As I mentioned in the other thread, your example;

static inline void csr_writel(uint32_t value, uint32_t addr)
{
    *((volatile uint32_t *)addr) = value;
}

was broken before PR #339 -- on any design with csr_data_width < 32 this function would throw away any most-significant bits beyond csr_data_width, independently of how nicely the compiler would be able to inline it during code generation...

The new accessors were meant to work on any CPU word width (32 vs. 64), and on any csr_data_width: (8, 16, 32), as well as serve as self-documentation of how CSRs of various total widths are scattered/gathered across subregisters.

I guess the slightly larger footprint on some combinations of (cpu-word-width, csr_data_width) is due to the methods being designed to work on all such combinations, trading optimal generated-code footprint for flexibility.

Happy to see further improvement, though with a strong preference toward anything that can handle both (Rocket_64_bit + 32bit csr_datawidth) and (vexriscv_32_bit + 8bit csr_datawidth) :)

xobs commented 4 years ago

That's how it's supposed to work.

For example, the CTRL block has a register called SCRATCH. This is a 32-bit register. Litex generates a function called ctrl_scratch_read() that does four 32-bit reads and combines them together:

static inline unsigned int ctrl_scratch_read(void) {
    unsigned int r = csr_readl(0xe0000004L);
    r <<= 8;
    r |= csr_readl(0xe0000008L);
    r <<= 8;
    r |= csr_readl(0xe000000cL);
    r <<= 8;
    r |= csr_readl(0xe0000010L);
    return r;
}

In lxsocdoc, we expand this one logical register into four 8-bit registers when documenting these registers, to reflect the fact that there are four 32-bit CSRs that each have 8-bits of data, which maps to one logical 32-bit CSR: https://rm.fomu.im/ctrl.html#ctrl-scratch3

xobs commented 4 years ago

Similarly, the write function looks like:

static inline void ctrl_scratch_write(unsigned int value) {
    csr_writel(value >> 24, 0xe0000004L);
    csr_writel(value >> 16, 0xe0000008L);
    csr_writel(value >> 8, 0xe000000cL);
    csr_writel(value, 0xe0000010L);
}

It's using csr_writel() because the CPU is 32-bits, but it could just as easily use csr_writeb() for this particular instance, since the csr_data_width is 8.

enjoy-digital commented 4 years ago

@xobs: thanks for the investigation and sorry for the regressions. @gsomlo has been doing great work at making CSR access functions generic enough to be used in all cases (CPU endianness, CPU's data_width, CSR's data_width), it already solved use-cases that were not possible before (On Rocket, but also on others cases: it was not possible to do the DDR3 calibration on a system with csr_data_width=32 before and it was for example preventing LiteDRAM + LitePCIe to be used together on the NeTV2 which is now possible and working: https://github.com/enjoy-digital/netv2/blob/master/netv2.py)

Now that things are generic enough, we need to make sure the use-cases you were using before are still possible and that specific configurations that are are widely used (32-bit CPU, 8-bit CSR data width) are optimized.

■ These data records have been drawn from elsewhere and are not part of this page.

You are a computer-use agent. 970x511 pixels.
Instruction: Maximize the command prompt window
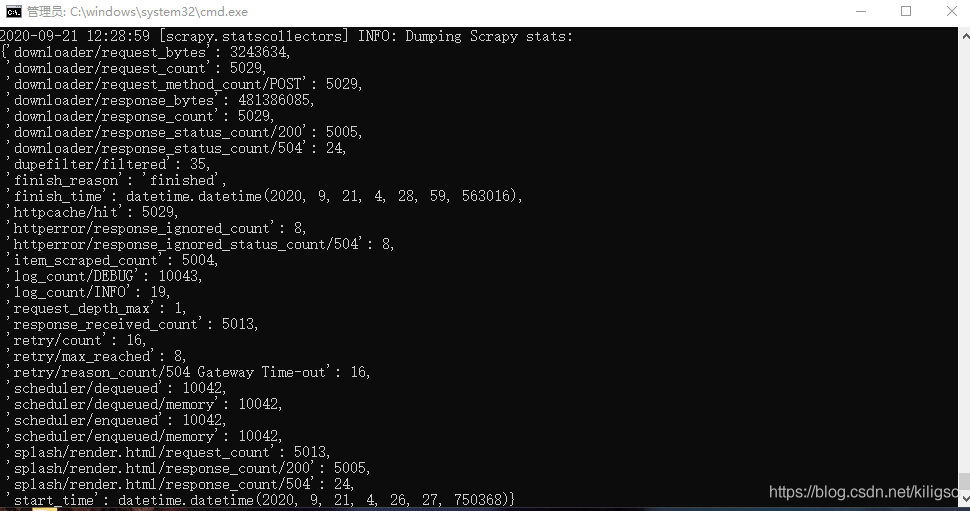pos(906,12)
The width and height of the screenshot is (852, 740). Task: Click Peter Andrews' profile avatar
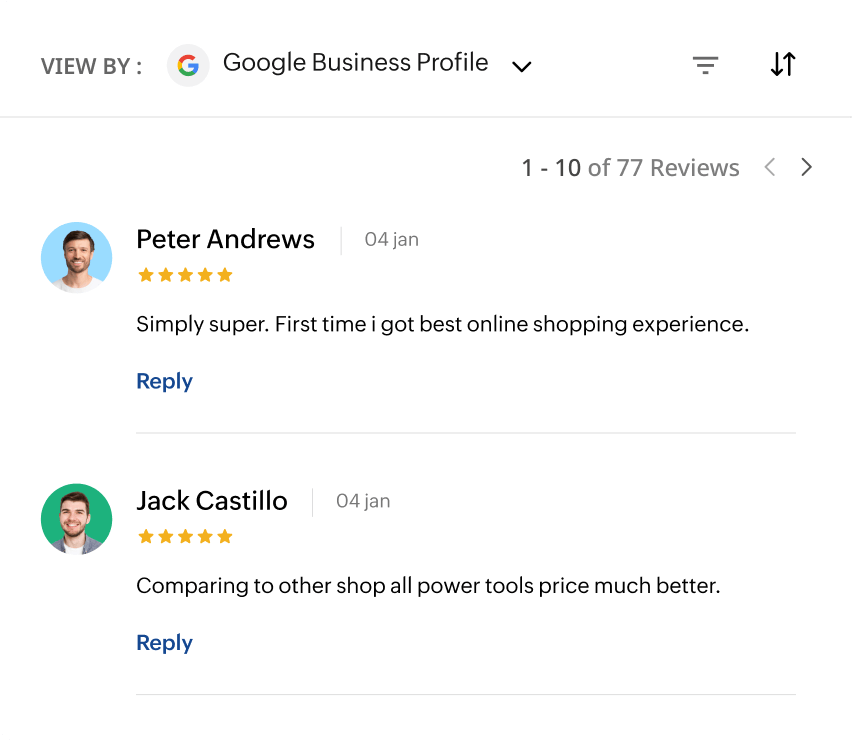(x=77, y=257)
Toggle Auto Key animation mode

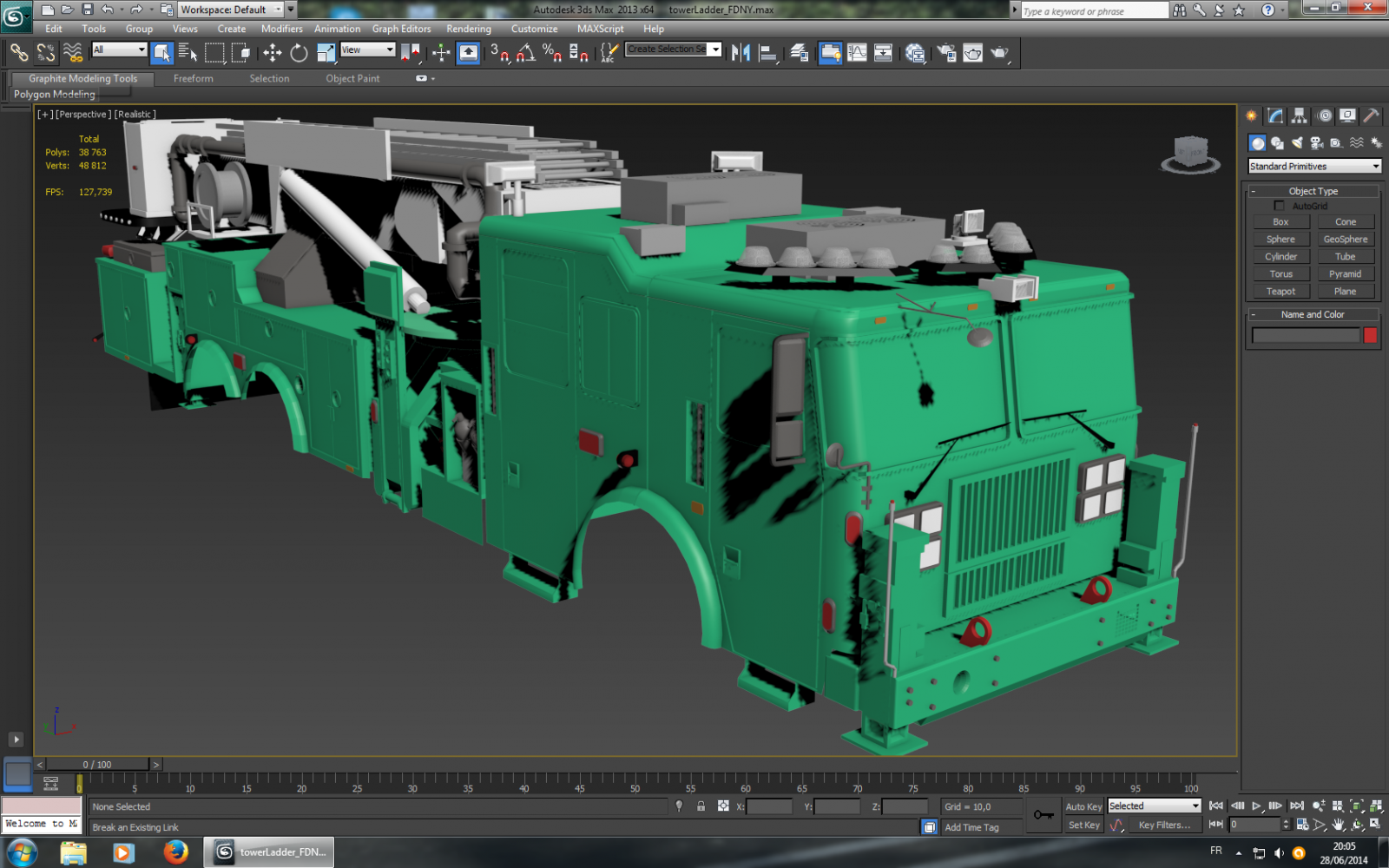(x=1083, y=806)
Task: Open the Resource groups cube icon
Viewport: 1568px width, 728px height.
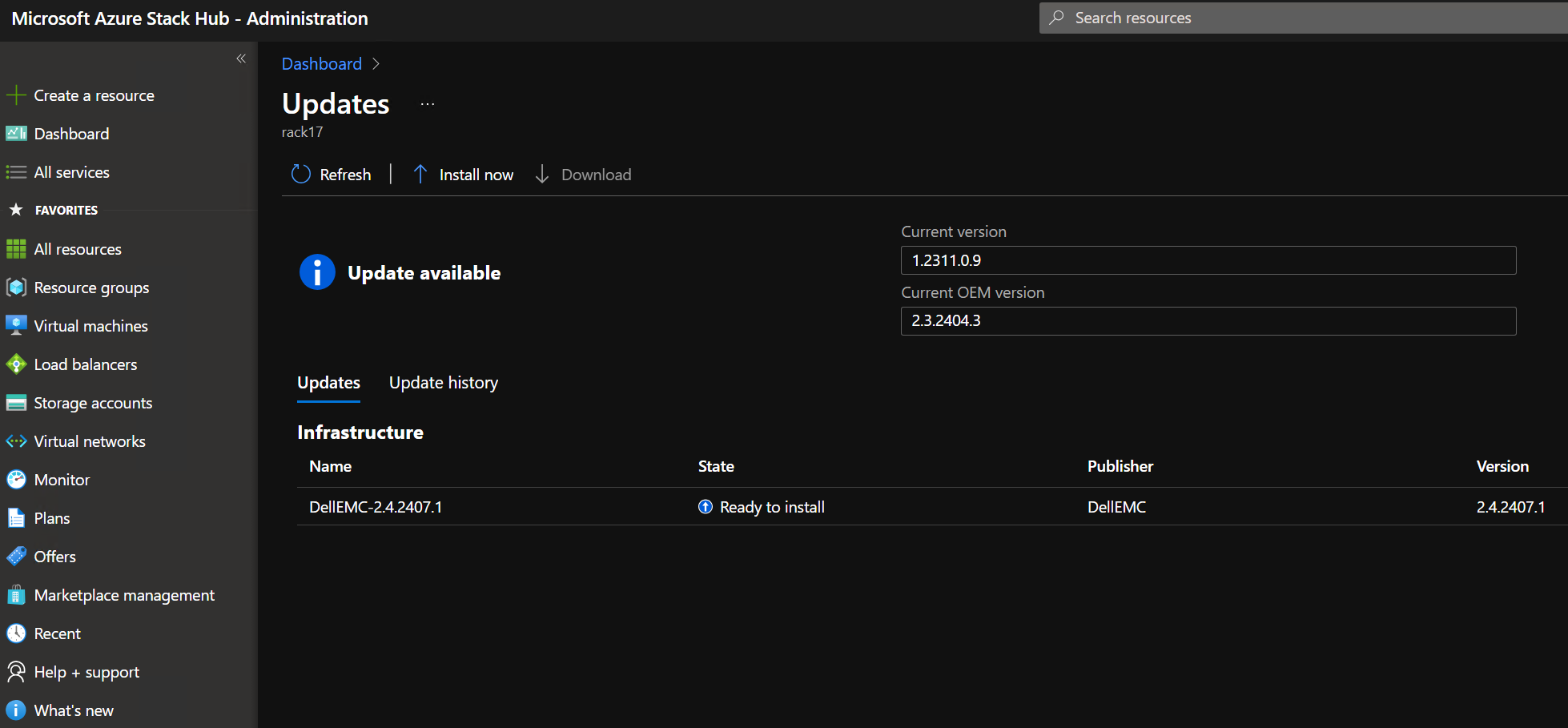Action: (x=16, y=288)
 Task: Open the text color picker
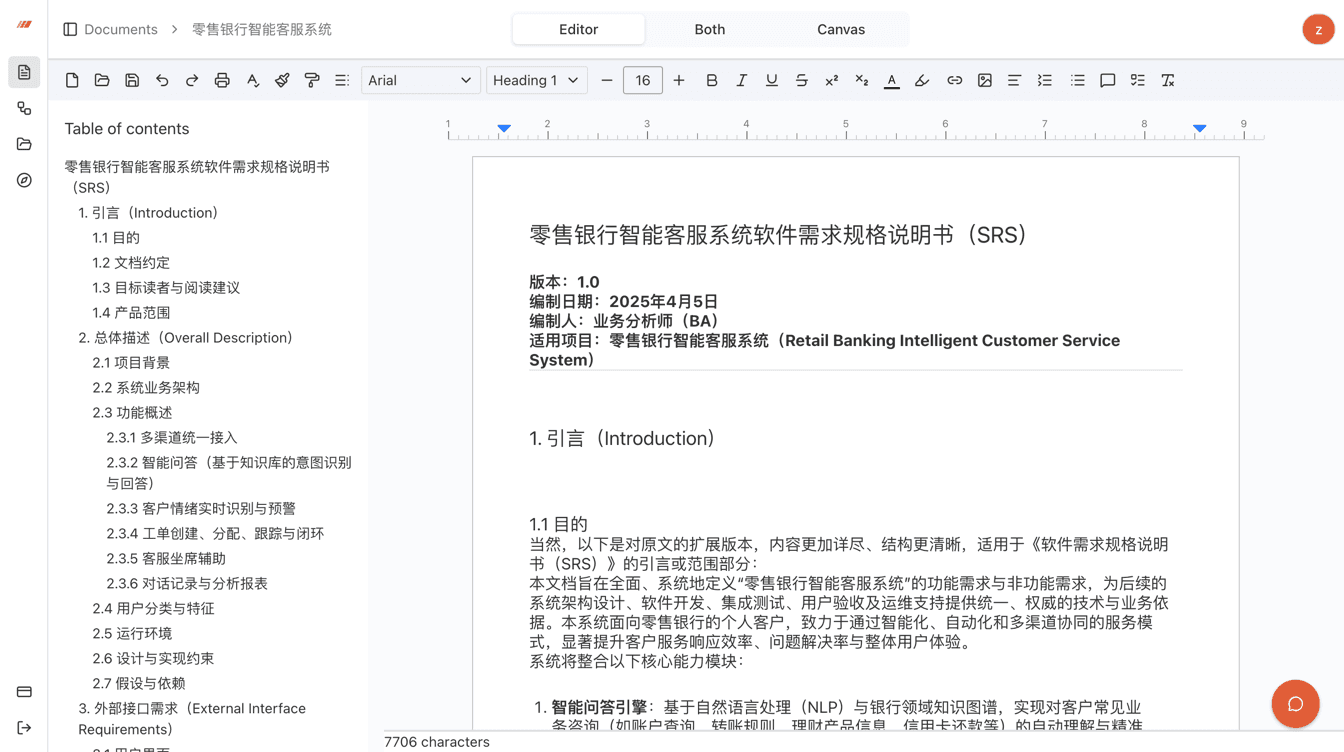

Sorry for the inconvenience, i'll work on this.

mithro commented 4 years ago

https://godbolt.org/ might be helpful here.

gsomlo commented 4 years ago

@xobs, it feels to me like the primary concern is the "suboptimal" dedicated accessors in "include/generated/csr.h". If so, we could fix that in "soc/integration/export.py" by generating something like (e.g., for the 32-bit scratch register):

static inline void ctrl_scratch_write(uint32_t v) {
    *((uint8_t *)0xe0000004L) = v >> 24;
    *((uint8_t *)0xe0000008L) = v >> 16;
    ....
}

if csr_data_width == 8, OR this:

static inline void ctrl_scratch_write(uint32_t v) {
    *((uint16_t *)0xe0000004L) = v >> 16;
    *((uint16_t *)0xe000000cL) = v ;
}

if csr_data_width == 16, OR simply

static inline void ctrl_scratch_write(uint32_t v) {
    *((uint32_t *)0xe0000004L) = v;
}

if csr_data_width == 32. Since "soc/integration/export.py" knows the value of csr_data_width, it can generate the "correct" dedicated accessor, and since "generated/csr.h" is, well, generated, it shouldn't really matter that we're not "encapsulating" those casts.

If that sounds acceptable, I can cook up something over the next day or two.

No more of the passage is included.